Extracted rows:

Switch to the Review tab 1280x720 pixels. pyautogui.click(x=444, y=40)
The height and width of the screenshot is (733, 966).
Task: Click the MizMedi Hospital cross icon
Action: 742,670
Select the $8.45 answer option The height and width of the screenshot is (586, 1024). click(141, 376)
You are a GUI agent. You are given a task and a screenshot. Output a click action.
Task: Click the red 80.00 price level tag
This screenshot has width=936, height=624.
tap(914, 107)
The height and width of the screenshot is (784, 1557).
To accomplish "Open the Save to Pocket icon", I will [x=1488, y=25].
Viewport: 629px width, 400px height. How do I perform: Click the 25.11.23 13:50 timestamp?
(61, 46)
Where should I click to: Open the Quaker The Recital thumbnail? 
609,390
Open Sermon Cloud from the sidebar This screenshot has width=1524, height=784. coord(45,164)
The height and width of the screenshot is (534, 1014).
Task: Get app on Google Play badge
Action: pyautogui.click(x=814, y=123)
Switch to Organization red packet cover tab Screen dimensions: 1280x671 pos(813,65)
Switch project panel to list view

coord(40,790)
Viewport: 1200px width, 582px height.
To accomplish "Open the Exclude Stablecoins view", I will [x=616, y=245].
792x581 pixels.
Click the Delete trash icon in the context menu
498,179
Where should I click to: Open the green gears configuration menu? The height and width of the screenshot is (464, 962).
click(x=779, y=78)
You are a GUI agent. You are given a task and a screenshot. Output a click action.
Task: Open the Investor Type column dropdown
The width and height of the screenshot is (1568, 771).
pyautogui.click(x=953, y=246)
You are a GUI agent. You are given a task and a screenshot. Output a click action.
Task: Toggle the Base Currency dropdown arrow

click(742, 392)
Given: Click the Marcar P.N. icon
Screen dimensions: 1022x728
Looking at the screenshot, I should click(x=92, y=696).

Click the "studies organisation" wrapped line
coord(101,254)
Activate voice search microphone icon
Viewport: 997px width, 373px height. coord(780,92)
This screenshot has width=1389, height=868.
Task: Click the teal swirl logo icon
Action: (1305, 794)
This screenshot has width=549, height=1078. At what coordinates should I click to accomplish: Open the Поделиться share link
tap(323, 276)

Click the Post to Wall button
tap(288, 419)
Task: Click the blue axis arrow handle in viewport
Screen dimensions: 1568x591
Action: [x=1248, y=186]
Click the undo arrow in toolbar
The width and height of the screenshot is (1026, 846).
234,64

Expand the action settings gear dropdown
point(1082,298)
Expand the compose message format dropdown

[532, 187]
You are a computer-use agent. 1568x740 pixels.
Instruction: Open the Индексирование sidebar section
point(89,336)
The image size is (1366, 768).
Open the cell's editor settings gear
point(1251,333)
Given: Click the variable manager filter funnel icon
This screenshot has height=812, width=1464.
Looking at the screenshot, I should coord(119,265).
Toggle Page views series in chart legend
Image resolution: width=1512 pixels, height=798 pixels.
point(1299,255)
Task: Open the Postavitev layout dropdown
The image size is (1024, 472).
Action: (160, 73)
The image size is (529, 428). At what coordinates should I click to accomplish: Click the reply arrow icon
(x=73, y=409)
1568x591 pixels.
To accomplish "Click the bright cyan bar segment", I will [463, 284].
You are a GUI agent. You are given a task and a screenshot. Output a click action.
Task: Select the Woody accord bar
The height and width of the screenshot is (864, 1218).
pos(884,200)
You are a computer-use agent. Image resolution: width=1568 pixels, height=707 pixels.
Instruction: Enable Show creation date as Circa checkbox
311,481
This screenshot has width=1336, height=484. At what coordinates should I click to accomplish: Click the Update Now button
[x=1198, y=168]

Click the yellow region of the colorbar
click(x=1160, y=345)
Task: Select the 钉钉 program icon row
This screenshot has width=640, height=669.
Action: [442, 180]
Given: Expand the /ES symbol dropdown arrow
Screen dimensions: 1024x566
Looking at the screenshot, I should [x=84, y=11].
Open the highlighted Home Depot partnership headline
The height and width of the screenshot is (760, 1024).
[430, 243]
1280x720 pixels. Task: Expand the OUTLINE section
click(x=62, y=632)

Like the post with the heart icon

Request:
Please retype, unchanged, the rows from the line containing "1280x720 pixels. Task: Expand" through the last line of the rows, including both of those lines.

Expected answer:
1280x720 pixels. Task: Expand the OUTLINE section
click(x=62, y=632)

Like the post with the heart icon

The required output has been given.